Should the Pill be Available Over-the-Counter?

Commentary by Susan Brinkmann, OCDS

The nation’s largest group of obstetricians and gynecologists is now advocating for making birth control pills available over-the-counter and without a prescription, saying it’s perfectly safe to do so.

Fox News is reporting that American College of Obstetricians and Gynecologists says a move away from prescription to over-the-counter status could help cut down on the number of unintended pregnancies.

“It’s unfortunate that in this country where we have all these contraceptive methods available, unintended pregnancy is still a major public health problem,” said Dr. Kavita Nanda, an OB/GYN who co-authored the opinion for the doctors group.

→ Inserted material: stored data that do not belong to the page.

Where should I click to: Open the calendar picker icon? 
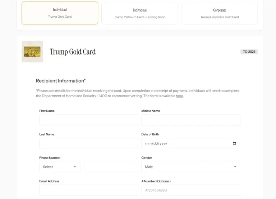pyautogui.click(x=234, y=143)
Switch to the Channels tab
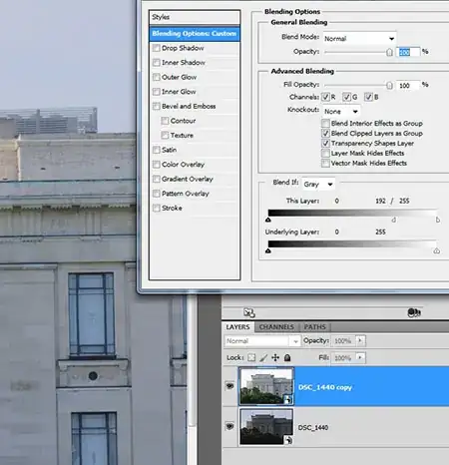449x465 pixels. (276, 327)
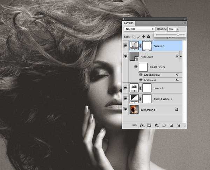Open Gaussian Blur blending options icon
Viewport: 210px width, 170px height.
177,75
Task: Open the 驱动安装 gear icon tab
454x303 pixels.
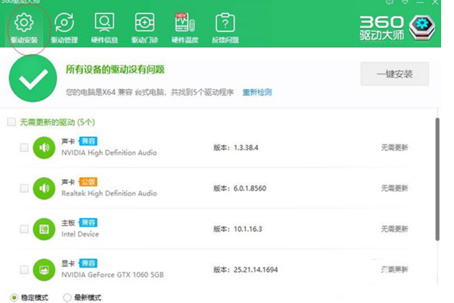Action: [x=24, y=23]
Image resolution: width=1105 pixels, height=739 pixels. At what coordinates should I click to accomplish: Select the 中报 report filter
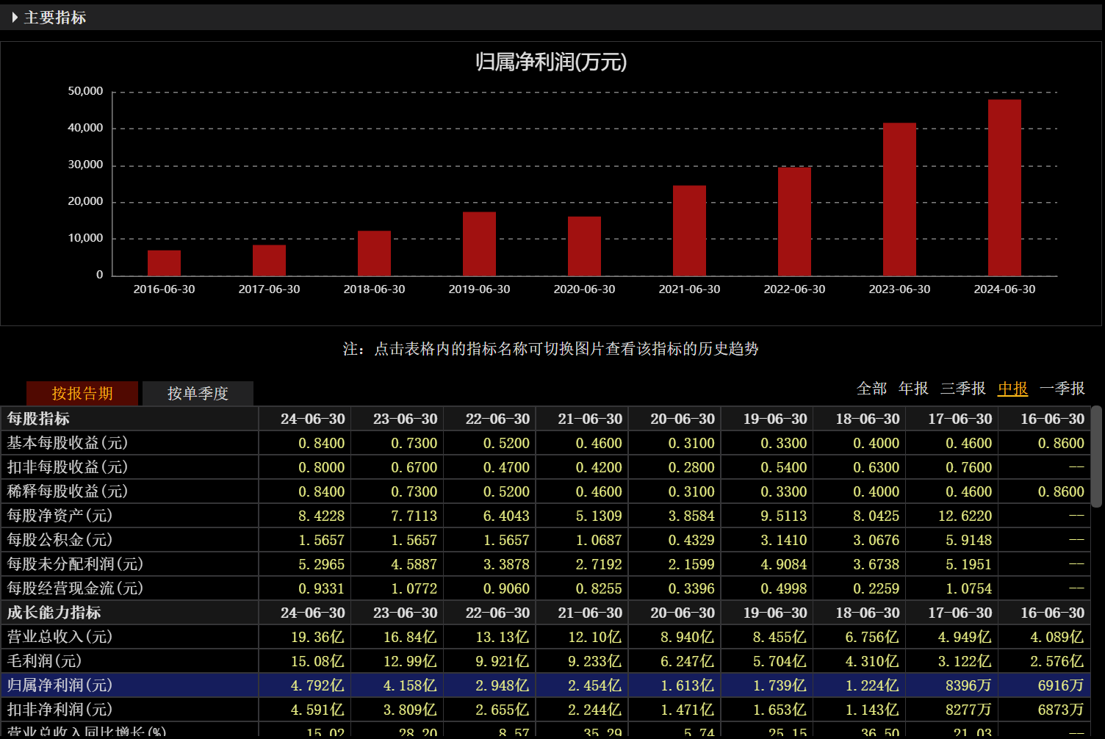pyautogui.click(x=1012, y=389)
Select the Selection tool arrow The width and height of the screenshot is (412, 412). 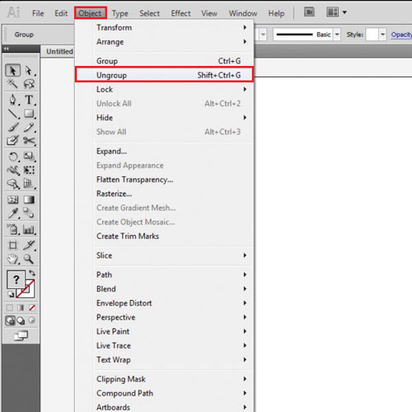[12, 71]
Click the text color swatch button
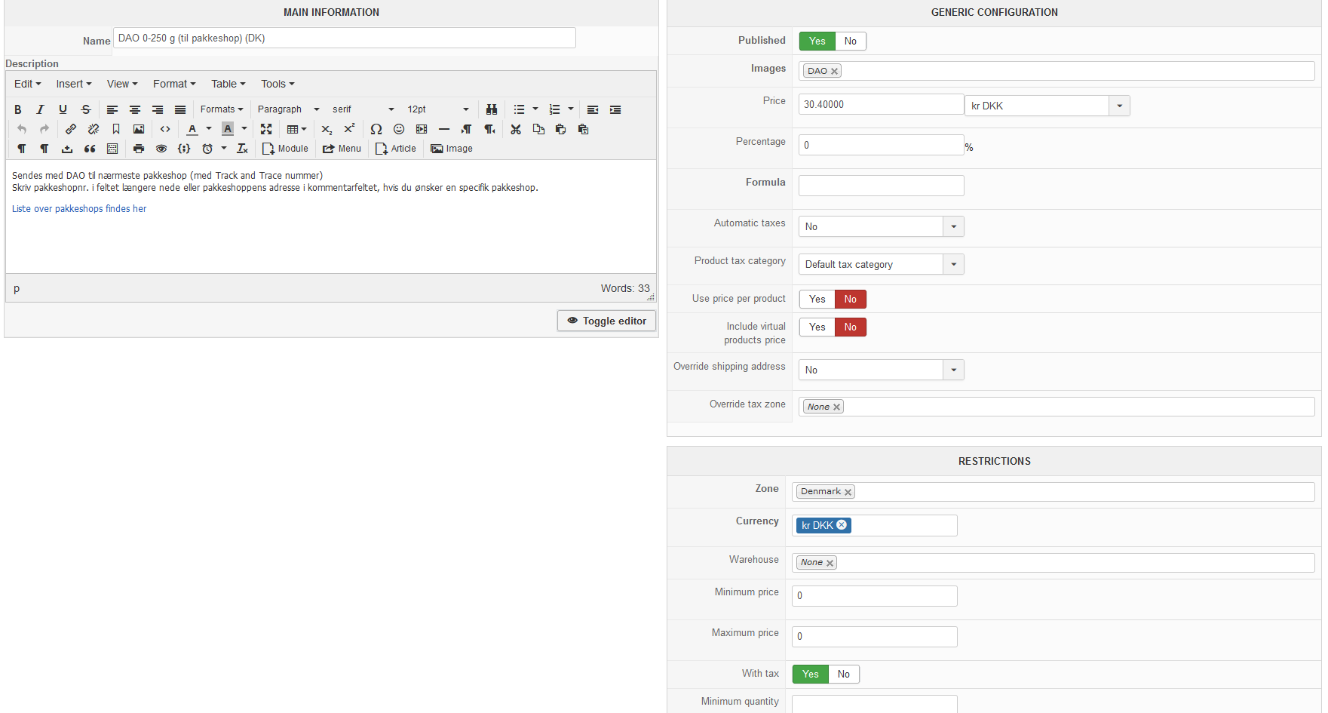Viewport: 1328px width, 713px height. (x=192, y=129)
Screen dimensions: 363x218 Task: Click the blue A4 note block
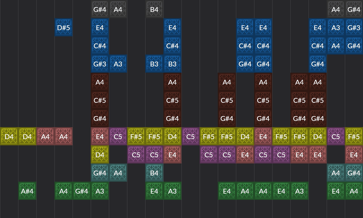click(336, 46)
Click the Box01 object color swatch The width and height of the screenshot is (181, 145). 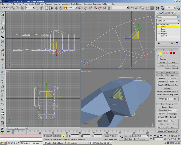[178, 17]
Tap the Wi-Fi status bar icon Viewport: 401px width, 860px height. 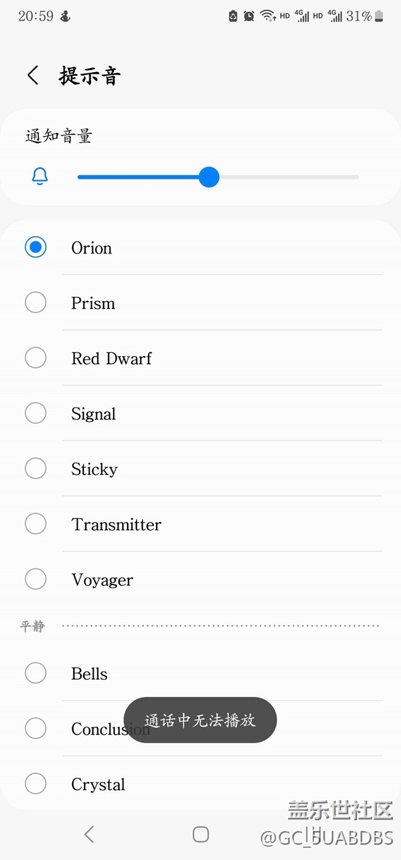pos(268,17)

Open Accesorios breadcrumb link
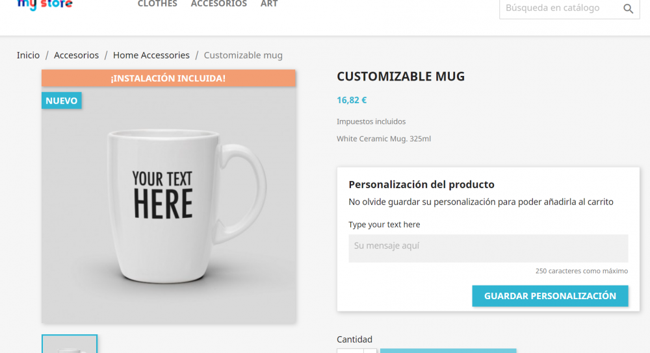click(x=76, y=55)
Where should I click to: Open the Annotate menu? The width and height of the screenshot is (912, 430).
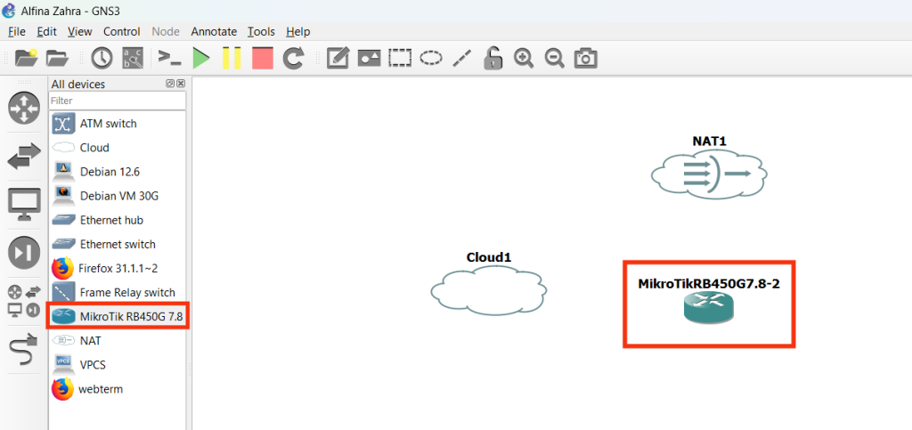coord(214,31)
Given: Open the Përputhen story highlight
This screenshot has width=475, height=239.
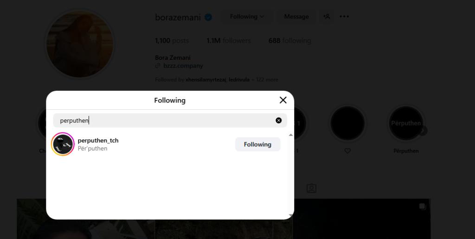Looking at the screenshot, I should [x=406, y=124].
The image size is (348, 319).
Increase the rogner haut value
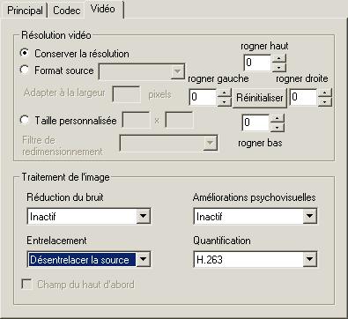point(278,58)
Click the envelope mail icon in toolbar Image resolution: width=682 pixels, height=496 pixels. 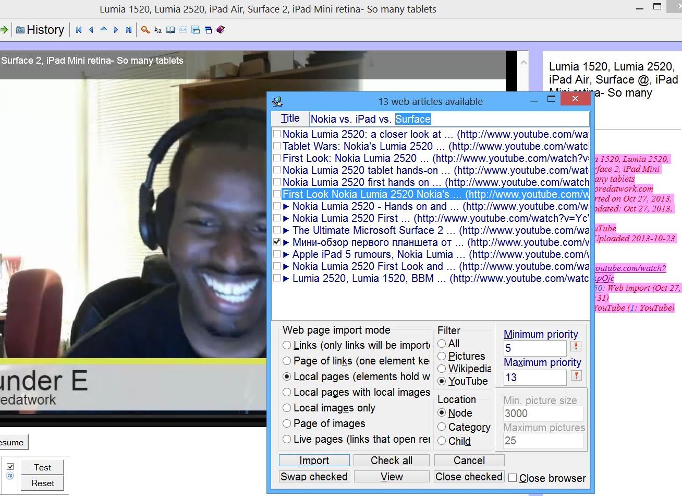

Scientists have been promising that the pill will cut down on uinintended pregnancies and abortion since its advent 60 years ago – a promise that has yet to be realized. But  Nanda claims that if we just make the pill easier to access, women who can’t afford doctor’s visits or who can’t get an appointment in time when their pills are running low would be able to “pick it up in the middle of the night if they run out.”

She claims non-prescription status would remove “those types of barriers” and allow women to get the pills when they need them.

This rather unconvincing argument becomes even less persuasive when the doctors discuss the safety of giving out synthetic hormones to women without a prescription.

First, they claim that birth control pills are safe and that blood clots, which is the main serious side effect, happen very rarely. Tell that to the women represented by 12,000 currently pending lawsuits against the manufacturer of the trendy new Yaz and Yasmine pills who suffered clots and other serious injury from this drug.

The doctors insist that the kind of blood clot risks associated with the pill are higher during pregnancy and right after giving birth. What they don’t say is that pregnancy and childbirth don’t contain class 1 carcinogens that are linked to breast, cervical and liver cancers. They also neglect to mention that taking the pill increases a woman’s risk of developing cerebrovascular disease (hypertension and stroke) by 1.9 times.

Second, they claim women can easily tell if they have risk factors, such as smoking or having a previous clot, and should avoid taking the pill. Yes, women in these categories should avoid doing so, but will they, especially when there’s no doctor to prevent them from doing so?

Third, they claim there’s no need for a Pap smear or pelvic exam before using birth control pills, but women should get check-ups if they’re on the pill. Again, women should do this, but will they? If, as Dr. Nanda claims, they can’t be responsible enough to make a doctor’s appointment in time to have their supply refilled, what makes these doctors think they’ll get checkups when no one is forcing them to do so?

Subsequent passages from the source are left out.